● **Task brief**: What follows is a set of records; repeat all of them exactly.

● **Data shown**:
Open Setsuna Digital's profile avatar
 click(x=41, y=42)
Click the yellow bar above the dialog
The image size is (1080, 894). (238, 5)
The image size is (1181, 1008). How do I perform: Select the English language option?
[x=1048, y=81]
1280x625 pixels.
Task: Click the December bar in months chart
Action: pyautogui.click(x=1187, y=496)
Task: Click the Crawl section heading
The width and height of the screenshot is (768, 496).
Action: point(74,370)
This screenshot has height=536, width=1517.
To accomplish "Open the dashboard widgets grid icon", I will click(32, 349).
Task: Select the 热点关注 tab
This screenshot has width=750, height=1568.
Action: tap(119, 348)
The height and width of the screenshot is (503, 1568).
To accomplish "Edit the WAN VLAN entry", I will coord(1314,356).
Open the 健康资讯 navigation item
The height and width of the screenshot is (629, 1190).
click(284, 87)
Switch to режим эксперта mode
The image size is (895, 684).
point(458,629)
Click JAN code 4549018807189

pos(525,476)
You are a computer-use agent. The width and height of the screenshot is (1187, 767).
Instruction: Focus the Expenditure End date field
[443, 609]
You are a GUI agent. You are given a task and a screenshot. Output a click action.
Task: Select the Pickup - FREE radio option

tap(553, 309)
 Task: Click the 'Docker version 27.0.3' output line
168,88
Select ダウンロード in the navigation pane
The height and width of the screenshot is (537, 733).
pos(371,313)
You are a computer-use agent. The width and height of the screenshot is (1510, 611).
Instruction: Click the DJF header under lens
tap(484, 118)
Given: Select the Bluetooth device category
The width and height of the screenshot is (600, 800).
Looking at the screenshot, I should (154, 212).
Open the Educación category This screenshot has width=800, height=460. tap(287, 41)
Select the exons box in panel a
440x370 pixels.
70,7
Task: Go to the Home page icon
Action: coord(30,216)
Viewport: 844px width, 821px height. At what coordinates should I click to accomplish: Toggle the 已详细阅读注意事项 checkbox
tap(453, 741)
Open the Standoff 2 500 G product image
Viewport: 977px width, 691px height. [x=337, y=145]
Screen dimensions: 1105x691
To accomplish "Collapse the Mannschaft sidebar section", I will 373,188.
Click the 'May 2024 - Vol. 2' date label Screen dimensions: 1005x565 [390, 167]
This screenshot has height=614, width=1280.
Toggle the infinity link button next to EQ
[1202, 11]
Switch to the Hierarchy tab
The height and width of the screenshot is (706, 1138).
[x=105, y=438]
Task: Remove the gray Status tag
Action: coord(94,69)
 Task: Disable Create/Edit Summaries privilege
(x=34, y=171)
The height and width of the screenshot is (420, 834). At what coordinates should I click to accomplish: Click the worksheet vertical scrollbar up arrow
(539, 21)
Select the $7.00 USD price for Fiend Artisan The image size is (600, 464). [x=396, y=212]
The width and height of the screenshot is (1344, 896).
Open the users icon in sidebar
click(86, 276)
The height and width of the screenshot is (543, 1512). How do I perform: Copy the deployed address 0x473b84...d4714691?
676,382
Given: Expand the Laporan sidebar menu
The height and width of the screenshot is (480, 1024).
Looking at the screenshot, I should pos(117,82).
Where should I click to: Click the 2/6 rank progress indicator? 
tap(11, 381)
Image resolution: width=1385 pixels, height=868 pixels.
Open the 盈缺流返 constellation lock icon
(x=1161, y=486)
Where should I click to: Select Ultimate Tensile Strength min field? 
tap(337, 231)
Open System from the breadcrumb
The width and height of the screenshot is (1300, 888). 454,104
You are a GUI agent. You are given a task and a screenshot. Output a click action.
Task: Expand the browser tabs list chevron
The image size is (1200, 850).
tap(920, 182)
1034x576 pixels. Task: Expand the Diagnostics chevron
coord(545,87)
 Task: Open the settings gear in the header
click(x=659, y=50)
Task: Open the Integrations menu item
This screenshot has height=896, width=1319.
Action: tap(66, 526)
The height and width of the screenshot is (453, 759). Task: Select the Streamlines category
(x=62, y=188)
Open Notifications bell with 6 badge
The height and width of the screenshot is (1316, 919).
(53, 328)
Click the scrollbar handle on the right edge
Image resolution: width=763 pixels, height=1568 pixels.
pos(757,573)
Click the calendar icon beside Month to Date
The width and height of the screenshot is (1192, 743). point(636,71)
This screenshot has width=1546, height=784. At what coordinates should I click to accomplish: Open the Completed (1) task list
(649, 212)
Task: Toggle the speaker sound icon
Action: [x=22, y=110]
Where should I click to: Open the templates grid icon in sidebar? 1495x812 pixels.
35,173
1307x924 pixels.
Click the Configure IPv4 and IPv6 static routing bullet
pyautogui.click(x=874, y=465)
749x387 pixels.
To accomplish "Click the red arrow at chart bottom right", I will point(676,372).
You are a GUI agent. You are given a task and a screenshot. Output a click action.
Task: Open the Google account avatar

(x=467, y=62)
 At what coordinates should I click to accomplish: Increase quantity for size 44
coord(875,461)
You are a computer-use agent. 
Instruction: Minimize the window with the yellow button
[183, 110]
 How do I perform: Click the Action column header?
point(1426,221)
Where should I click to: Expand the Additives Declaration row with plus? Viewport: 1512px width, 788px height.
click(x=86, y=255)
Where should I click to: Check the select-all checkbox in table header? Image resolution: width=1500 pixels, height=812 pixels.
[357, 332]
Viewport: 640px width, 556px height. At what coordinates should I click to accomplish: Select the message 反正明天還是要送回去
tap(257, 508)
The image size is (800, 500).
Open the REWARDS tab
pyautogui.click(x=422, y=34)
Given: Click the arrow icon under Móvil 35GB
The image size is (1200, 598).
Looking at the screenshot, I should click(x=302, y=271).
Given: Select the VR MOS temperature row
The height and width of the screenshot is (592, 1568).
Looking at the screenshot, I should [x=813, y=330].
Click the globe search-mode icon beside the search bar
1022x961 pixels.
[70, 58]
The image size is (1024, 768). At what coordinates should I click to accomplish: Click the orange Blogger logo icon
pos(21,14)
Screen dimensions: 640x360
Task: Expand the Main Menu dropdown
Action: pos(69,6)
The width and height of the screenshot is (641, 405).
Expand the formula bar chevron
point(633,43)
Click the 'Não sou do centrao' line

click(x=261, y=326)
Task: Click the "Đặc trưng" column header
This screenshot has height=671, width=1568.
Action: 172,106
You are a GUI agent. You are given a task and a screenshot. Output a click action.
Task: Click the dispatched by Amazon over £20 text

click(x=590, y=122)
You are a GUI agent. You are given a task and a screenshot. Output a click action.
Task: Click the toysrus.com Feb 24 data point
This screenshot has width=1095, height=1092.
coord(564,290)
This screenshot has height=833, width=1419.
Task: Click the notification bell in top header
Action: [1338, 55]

● **Written response**:
Open Setsuna Digital's profile avatar
 click(x=41, y=42)
Click the yellow bar above the dialog
The image size is (1080, 894). (238, 5)
The image size is (1181, 1008). How do I perform: Select the English language option?
[x=1048, y=81]
1280x625 pixels.
Task: Click the December bar in months chart
Action: pyautogui.click(x=1187, y=496)
Task: Click the Crawl section heading
The width and height of the screenshot is (768, 496).
Action: point(74,370)
This screenshot has height=536, width=1517.
To accomplish "Open the dashboard widgets grid icon", I will click(32, 349).
Task: Select the 热点关注 tab
This screenshot has width=750, height=1568.
Action: tap(119, 348)
The height and width of the screenshot is (503, 1568).
To accomplish "Edit the WAN VLAN entry", I will coord(1314,356).
Open the 健康资讯 navigation item
The height and width of the screenshot is (629, 1190).
click(284, 87)
Switch to режим эксперта mode
The image size is (895, 684).
point(458,629)
Click JAN code 4549018807189

pos(525,476)
You are a computer-use agent. The width and height of the screenshot is (1187, 767).
Instruction: Focus the Expenditure End date field
[443, 609]
You are a GUI agent. You are given a task and a screenshot. Output a click action.
Task: Select the Pickup - FREE radio option

tap(553, 309)
 Task: Click the 'Docker version 27.0.3' output line
168,88
Select ダウンロード in the navigation pane
The height and width of the screenshot is (537, 733).
pos(371,313)
You are a computer-use agent. The width and height of the screenshot is (1510, 611).
Instruction: Click the DJF header under lens
tap(484, 118)
Given: Select the Bluetooth device category
The width and height of the screenshot is (600, 800).
Looking at the screenshot, I should (154, 212).
Open the Educación category This screenshot has width=800, height=460. tap(287, 41)
Select the exons box in panel a
440x370 pixels.
70,7
Task: Go to the Home page icon
Action: coord(30,216)
Viewport: 844px width, 821px height. At what coordinates should I click to accomplish: Toggle the 已详细阅读注意事项 checkbox
tap(453, 741)
Open the Standoff 2 500 G product image
Viewport: 977px width, 691px height. [x=337, y=145]
Screen dimensions: 1105x691
To accomplish "Collapse the Mannschaft sidebar section", I will 373,188.
Click the 'May 2024 - Vol. 2' date label Screen dimensions: 1005x565 [390, 167]
This screenshot has height=614, width=1280.
Toggle the infinity link button next to EQ
[1202, 11]
Switch to the Hierarchy tab
The height and width of the screenshot is (706, 1138).
[x=105, y=438]
Task: Remove the gray Status tag
Action: coord(94,69)
 Task: Disable Create/Edit Summaries privilege
(x=34, y=171)
The height and width of the screenshot is (420, 834). At what coordinates should I click to accomplish: Click the worksheet vertical scrollbar up arrow
(539, 21)
Select the $7.00 USD price for Fiend Artisan The image size is (600, 464). [x=396, y=212]
The width and height of the screenshot is (1344, 896).
Open the users icon in sidebar
click(86, 276)
The height and width of the screenshot is (543, 1512). How do I perform: Copy the deployed address 0x473b84...d4714691?
676,382
Given: Expand the Laporan sidebar menu
The height and width of the screenshot is (480, 1024).
Looking at the screenshot, I should pos(117,82).
Where should I click to: Click the 2/6 rank progress indicator? 
tap(11, 381)
Image resolution: width=1385 pixels, height=868 pixels.
Open the 盈缺流返 constellation lock icon
(x=1161, y=486)
Where should I click to: Select Ultimate Tensile Strength min field? 
tap(337, 231)
Open System from the breadcrumb
The width and height of the screenshot is (1300, 888). 454,104
You are a GUI agent. You are given a task and a screenshot. Output a click action.
Task: Expand the browser tabs list chevron
The image size is (1200, 850).
tap(920, 182)
1034x576 pixels. Task: Expand the Diagnostics chevron
coord(545,87)
 Task: Open the settings gear in the header
click(x=659, y=50)
Task: Open the Integrations menu item
This screenshot has height=896, width=1319.
Action: tap(66, 526)
The height and width of the screenshot is (453, 759). Task: Select the Streamlines category
(x=62, y=188)
Open Notifications bell with 6 badge
The height and width of the screenshot is (1316, 919).
(53, 328)
Click the scrollbar handle on the right edge
Image resolution: width=763 pixels, height=1568 pixels.
pos(757,573)
Click the calendar icon beside Month to Date
The width and height of the screenshot is (1192, 743). point(636,71)
This screenshot has width=1546, height=784. At what coordinates should I click to accomplish: Open the Completed (1) task list
(649, 212)
Task: Toggle the speaker sound icon
Action: [x=22, y=110]
Where should I click to: Open the templates grid icon in sidebar? 1495x812 pixels.
35,173
1307x924 pixels.
Click the Configure IPv4 and IPv6 static routing bullet
pyautogui.click(x=874, y=465)
749x387 pixels.
To accomplish "Click the red arrow at chart bottom right", I will point(676,372).
You are a GUI agent. You are given a task and a screenshot. Output a click action.
Task: Open the Google account avatar

(x=467, y=62)
 At what coordinates should I click to accomplish: Increase quantity for size 44
coord(875,461)
You are a computer-use agent. 
Instruction: Minimize the window with the yellow button
[183, 110]
 How do I perform: Click the Action column header?
point(1426,221)
Where should I click to: Expand the Additives Declaration row with plus? Viewport: 1512px width, 788px height.
click(x=86, y=255)
Where should I click to: Check the select-all checkbox in table header? Image resolution: width=1500 pixels, height=812 pixels.
[357, 332]
Viewport: 640px width, 556px height. At what coordinates should I click to accomplish: Select the message 反正明天還是要送回去
tap(257, 508)
The image size is (800, 500).
Open the REWARDS tab
pyautogui.click(x=422, y=34)
Given: Click the arrow icon under Móvil 35GB
The image size is (1200, 598).
Looking at the screenshot, I should click(x=302, y=271).
Given: Select the VR MOS temperature row
The height and width of the screenshot is (592, 1568).
Looking at the screenshot, I should [x=813, y=330].
Click the globe search-mode icon beside the search bar
1022x961 pixels.
[70, 58]
The image size is (1024, 768). At what coordinates should I click to accomplish: Click the orange Blogger logo icon
pos(21,14)
Screen dimensions: 640x360
Task: Expand the Main Menu dropdown
Action: pos(69,6)
The width and height of the screenshot is (641, 405).
Expand the formula bar chevron
point(633,43)
Click the 'Não sou do centrao' line

click(x=261, y=326)
Task: Click the "Đặc trưng" column header
This screenshot has height=671, width=1568.
Action: 172,106
You are a GUI agent. You are given a task and a screenshot. Output a click action.
Task: Click the dispatched by Amazon over £20 text

click(x=590, y=122)
You are a GUI agent. You are given a task and a screenshot. Output a click action.
Task: Click the toysrus.com Feb 24 data point
This screenshot has width=1095, height=1092.
coord(564,290)
This screenshot has height=833, width=1419.
Task: Click the notification bell in top header
Action: [1338, 55]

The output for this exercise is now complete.